- **TEXTAUSZUG**
========================================

Reichspropagandaminister Joseph Goebbels, selbst ein "aficionado" der Leinwand, hatte den Ton vorgegeben: "Wir sind der Überzeugung, dass der Film eines der modernsten und weitreichendsten Mittel zur Beeinflussung der Masse ist." Die Produktionsfirmen wurden zusammengeschlossen zu dem Mega-Unterhaltungskonzern Ufa, der sowohl Unterhaltungsfilme der gehobenen Art, aber mit unterschwelliger völkisch-rassistischer Aussage, als auch unverhohlen gehässige Propagandastreifen wie Der Ewige Jude herstellte.
Weil der einheimischen Bevölkerung Luxemburgs nach der neuen Ordnung der Dinge ohnehin "germanisch-arische Rassenzugehörigkeit" attestiert wurde, die Luxemburger aber augenscheinlich von dem französischen "Bazillus" infiziert waren, begann der "Kampf um die Köpfe" bereits am Vorabend des Zweiten Weltkriegs. Die deutsche Filmindustrie renommierte damals auf Spitzenniveau, und Produktionen wie Der blaue Engel von Josef von Sternberg brauchten den Vergleich mit der amerikanischen oder französischen Konkurrenz nicht zu scheuen. Das änderte sich schnell.

========================================

- **ERFASSTE DATEN**
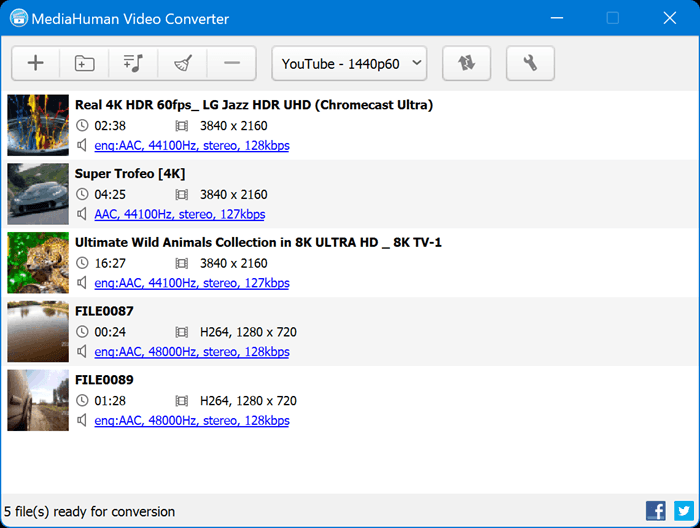Click the add audio track icon
700x528 pixels.
[x=134, y=63]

========================================

- **AUFGABE A**
Zu welchem Konzern wurden laut dem Textauszug die Produktionsfirmen zusammengeschlossen?
- **AUFGABE B**
Gib die Stelle im Textauszug von „Weil der einheimischen“ bis „änderte sich schnell.“ wortgetreu wieder.

- **MUSTERLÖSUNG A**
Zum Mega-Unterhaltungskonzern Ufa.

- **MUSTERLÖSUNG B**
Weil der einheimischen Bevölkerung Luxemburgs nach der neuen Ordnung der Dinge ohnehin "germanisch-arische Rassenzugehörigkeit" attestiert wurde, die Luxemburger aber augenscheinlich von dem französischen "Bazillus" infiziert waren, begann der "Kampf um die Köpfe" bereits am Vorabend des Zweiten Weltkriegs. Die deutsche Filmindustrie renommierte damals auf Spitzenniveau, und Produktionen wie Der blaue Engel von Josef von Sternberg brauchten den Vergleich mit der amerikanischen oder französischen Konkurrenz nicht zu scheuen. Das änderte sich schnell.